··· Provided entries
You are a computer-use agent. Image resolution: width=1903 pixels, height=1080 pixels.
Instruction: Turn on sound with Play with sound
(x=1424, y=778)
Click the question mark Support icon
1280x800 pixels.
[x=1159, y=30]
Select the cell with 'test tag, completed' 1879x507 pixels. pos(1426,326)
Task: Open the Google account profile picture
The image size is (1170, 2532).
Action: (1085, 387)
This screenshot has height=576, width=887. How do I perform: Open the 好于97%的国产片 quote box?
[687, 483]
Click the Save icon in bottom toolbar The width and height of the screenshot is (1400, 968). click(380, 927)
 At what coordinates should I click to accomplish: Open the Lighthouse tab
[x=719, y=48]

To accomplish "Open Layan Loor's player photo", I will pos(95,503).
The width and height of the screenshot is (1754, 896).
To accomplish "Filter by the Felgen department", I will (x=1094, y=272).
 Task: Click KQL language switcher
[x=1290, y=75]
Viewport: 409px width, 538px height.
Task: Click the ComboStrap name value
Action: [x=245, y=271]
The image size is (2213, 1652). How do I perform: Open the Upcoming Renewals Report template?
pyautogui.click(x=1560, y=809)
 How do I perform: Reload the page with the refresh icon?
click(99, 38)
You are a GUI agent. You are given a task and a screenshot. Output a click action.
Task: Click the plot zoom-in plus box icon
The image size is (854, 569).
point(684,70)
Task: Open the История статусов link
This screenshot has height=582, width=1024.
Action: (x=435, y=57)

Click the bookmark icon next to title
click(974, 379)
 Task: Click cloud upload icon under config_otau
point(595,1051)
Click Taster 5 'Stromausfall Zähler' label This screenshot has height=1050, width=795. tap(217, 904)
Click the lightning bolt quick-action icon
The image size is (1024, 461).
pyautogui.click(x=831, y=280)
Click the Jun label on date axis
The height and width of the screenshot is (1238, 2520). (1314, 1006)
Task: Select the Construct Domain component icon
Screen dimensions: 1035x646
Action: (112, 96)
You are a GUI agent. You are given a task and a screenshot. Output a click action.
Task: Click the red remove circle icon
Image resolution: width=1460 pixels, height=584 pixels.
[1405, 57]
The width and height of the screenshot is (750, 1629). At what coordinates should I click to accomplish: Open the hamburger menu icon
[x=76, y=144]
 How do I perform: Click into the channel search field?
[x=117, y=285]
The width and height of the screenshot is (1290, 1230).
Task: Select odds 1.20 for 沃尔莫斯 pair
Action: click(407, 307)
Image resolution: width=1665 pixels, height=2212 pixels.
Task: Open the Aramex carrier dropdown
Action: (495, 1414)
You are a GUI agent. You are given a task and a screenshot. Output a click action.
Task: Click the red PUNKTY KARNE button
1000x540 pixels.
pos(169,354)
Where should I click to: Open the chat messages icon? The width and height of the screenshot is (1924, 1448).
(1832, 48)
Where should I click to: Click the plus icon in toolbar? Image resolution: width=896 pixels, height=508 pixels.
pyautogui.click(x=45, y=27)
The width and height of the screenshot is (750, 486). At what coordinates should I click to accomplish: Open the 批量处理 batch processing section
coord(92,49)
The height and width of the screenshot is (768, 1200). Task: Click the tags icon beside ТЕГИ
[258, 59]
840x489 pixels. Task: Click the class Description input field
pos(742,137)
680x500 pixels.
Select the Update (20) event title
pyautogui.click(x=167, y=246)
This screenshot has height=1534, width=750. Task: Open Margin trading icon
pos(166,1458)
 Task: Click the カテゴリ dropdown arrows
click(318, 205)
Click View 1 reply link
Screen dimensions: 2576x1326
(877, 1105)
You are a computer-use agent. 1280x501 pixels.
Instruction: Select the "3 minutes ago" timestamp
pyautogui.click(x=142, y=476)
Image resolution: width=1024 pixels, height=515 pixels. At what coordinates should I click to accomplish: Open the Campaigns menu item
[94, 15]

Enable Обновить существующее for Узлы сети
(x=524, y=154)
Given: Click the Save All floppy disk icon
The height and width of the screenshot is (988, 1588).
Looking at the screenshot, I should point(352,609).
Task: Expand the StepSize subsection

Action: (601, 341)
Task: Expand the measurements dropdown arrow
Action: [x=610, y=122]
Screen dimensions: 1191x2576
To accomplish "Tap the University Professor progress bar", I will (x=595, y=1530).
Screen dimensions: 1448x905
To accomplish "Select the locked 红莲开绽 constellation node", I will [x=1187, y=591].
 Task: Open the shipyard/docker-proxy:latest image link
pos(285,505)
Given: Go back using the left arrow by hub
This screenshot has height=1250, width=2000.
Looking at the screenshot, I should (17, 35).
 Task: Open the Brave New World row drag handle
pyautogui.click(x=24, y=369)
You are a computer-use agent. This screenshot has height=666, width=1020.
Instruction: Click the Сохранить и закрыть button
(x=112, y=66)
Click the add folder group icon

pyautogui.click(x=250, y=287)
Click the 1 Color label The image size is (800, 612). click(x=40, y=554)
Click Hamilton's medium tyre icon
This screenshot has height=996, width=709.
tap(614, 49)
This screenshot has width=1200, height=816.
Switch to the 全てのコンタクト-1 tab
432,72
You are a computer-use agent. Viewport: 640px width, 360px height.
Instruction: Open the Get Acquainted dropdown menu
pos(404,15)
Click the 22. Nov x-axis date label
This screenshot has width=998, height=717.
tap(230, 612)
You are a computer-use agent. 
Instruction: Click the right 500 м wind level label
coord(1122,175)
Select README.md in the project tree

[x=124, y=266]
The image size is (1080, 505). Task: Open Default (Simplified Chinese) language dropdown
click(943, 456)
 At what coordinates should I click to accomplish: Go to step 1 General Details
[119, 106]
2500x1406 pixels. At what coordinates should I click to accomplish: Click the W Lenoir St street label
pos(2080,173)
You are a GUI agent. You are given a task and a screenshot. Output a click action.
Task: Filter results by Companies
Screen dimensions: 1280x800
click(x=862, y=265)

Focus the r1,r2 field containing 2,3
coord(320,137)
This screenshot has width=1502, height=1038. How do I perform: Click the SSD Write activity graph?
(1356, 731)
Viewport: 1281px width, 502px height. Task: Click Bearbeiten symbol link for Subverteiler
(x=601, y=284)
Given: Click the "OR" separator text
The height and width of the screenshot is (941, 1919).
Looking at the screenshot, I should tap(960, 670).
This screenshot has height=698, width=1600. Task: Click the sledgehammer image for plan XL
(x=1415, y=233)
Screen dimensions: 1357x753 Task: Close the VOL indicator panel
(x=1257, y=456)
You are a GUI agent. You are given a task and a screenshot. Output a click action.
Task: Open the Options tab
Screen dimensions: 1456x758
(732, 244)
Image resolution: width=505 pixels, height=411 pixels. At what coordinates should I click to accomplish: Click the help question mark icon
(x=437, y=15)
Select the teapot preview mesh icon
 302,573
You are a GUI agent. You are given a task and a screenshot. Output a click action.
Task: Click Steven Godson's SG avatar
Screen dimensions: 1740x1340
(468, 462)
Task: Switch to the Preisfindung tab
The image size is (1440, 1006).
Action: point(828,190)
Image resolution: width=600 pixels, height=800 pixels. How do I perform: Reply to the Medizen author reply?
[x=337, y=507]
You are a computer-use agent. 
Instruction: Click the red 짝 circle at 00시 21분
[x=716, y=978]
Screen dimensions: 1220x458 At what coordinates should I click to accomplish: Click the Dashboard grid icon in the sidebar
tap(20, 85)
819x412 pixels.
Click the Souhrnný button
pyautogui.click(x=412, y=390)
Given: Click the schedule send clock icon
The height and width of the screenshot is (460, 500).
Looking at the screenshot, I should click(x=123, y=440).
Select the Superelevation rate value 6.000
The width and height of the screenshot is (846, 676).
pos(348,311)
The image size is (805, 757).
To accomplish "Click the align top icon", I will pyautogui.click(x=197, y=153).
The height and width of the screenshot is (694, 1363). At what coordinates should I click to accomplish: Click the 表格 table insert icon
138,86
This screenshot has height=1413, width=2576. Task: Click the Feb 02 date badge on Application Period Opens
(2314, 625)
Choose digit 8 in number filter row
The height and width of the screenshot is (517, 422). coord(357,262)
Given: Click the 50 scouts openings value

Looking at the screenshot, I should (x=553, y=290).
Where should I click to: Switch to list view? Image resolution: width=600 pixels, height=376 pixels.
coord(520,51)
······
> Job
Reproduce the items verbatim, beginning at the line that contains "Screen dimensions: 1191x2576" and ending after the line that contains "will [x=1187, y=591].".

> Result below
Screen dimensions: 1191x2576
To accomplish "Tap the University Professor progress bar", I will (x=595, y=1530).
Screen dimensions: 1448x905
To accomplish "Select the locked 红莲开绽 constellation node", I will [x=1187, y=591].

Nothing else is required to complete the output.